In Roman garb - suit and tie - he swaggers on stage,

Hollywood style...

The Wall builder's a mirror of who they are –

Americans pandering to a faux emperor,

like debris floating in the Tiber. They are Caligula fans—

they, who will vaporize in a nuclear blast,

whimpering about the white, mushroom light,

As the Capitol burns, burning, burning.

What Romanticism will they convey about us,

blather and prattle about the erstwhile county we claimed?

Corinthian pillars, the Greek experience, slavish praise

for ‘Democracy’ we touted to the world,

Senate, Congress, a body of their seduction bought

or sold, their endless wars a bloody sedition,

We who lived were nothing

but paralyzed laboratory specimens,

motionless rats, waiting to be swallowed

by the sluggish cat

with his purring traps,

mouth asnarl in this fetid kingdom.

Walls, Walls, Walls, we lived amid these Walls,

burying each other alive in Walls.

II.

In springtime the Wall was built,

the people brought flowers,

songs for the man with hair spun from a dead animal.

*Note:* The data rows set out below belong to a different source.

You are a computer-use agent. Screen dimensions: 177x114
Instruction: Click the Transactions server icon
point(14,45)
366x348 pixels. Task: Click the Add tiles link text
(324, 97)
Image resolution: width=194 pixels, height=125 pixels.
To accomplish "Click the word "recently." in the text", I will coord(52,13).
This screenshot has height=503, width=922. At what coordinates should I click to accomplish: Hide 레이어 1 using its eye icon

Prophets from Wall Street came

grasping their horoscopes.

I, a subtle observer among the crowd, cough a bit,

smile surreptitiously, and walk away.

We who never knew peace,

Syria, Egypt with its dead queens, burning in the night wind…

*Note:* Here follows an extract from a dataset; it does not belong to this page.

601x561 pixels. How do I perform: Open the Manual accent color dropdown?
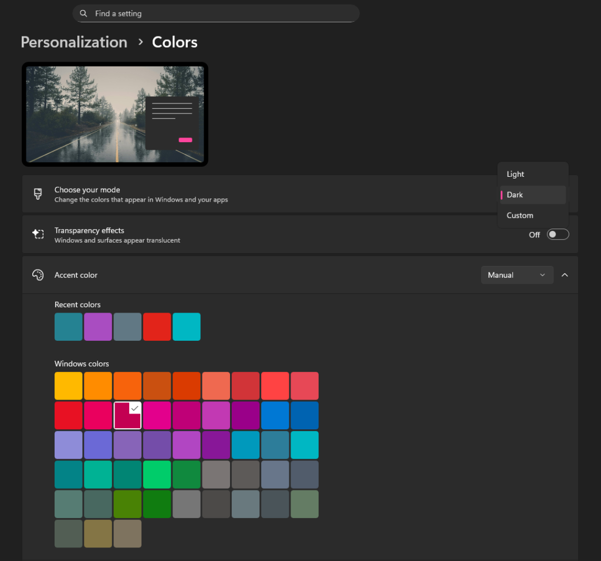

How could I cry, when you, citizen, could not?

Prisoners marching in broken rows, shuffling to the camps.

No one speaks, no one speaks.

Summer comes with its unbearable heat.

We whine unquenchably for water,

cure and comfort in our despair.

Then autumn lingers, cascading leaves drop

like lifeless bodies upon a Wall.

Nuclear winter after the firestorms,

the Wall speaks sermons in concrete amid firestorm-soot,

Smoke and gasses swirl in the snow,

We choke on the spittle of our vanity

and conceit.

Are we aware our lover died near the Wall?

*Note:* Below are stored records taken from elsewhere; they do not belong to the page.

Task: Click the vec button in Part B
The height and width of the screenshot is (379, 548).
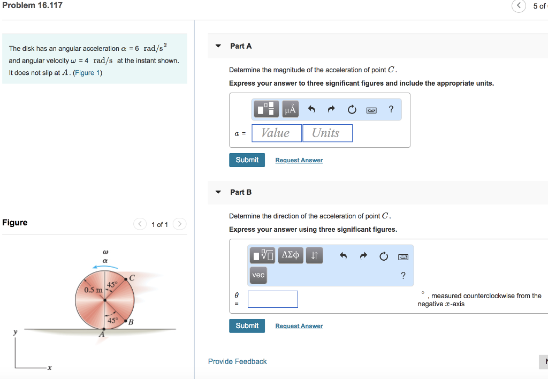Action: pos(258,275)
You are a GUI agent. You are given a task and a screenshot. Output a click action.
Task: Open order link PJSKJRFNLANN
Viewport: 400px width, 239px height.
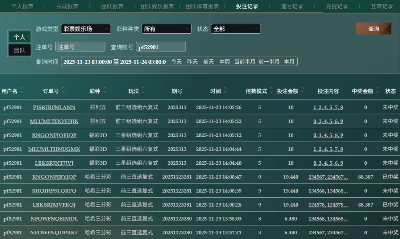(54, 107)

The clash of winds, we hear them sing with nostalgia

where the Wall has cracked.

III.

Oh Polybius, ghostly old historian, you walk among us,

witnessing sacked Carthage within our Walls,

wrapped in hooded night.

What wise words might you convey?

Historian of the ancient school,

I can hear your dictates about factual inquiry,

vindictive bones, the Wall built in fantasy or reality

along the border oozing with dew, and bodily fluids,

this Wall, our ruin.

American cities and small towns praise their faux Fuhrer,

master of fake news, raising their voices in song,

The Americans who gathered at the voting polls,

would do it again for their balconied god,

fattening up on the swill, rants and cheers

from the streets while television screens flicker and glare

in the rapidly dimming sunlight.

And yet, I hear another song … Dans le Vermont

je vois des faucons volent dans les forêts,

où il n'y a pas de mur.

A Wall which was once, and is, speech,

Walls to kill us in our dreams at night,

Walls to hover along the gullies with such

transcendent beauty in Spain

and Italy, where multitudes of people live in peace,

or who lived in peace for centuries.

That Wall – war– broken upon the ground of liberty,

What we want:

bread, land and civil peace.

That bone-chilling cold winter evening,

where the solitary man walks

along Hadrian’s Wall thinking of his lover,

before she died,

before he told her he loved her near that Wall.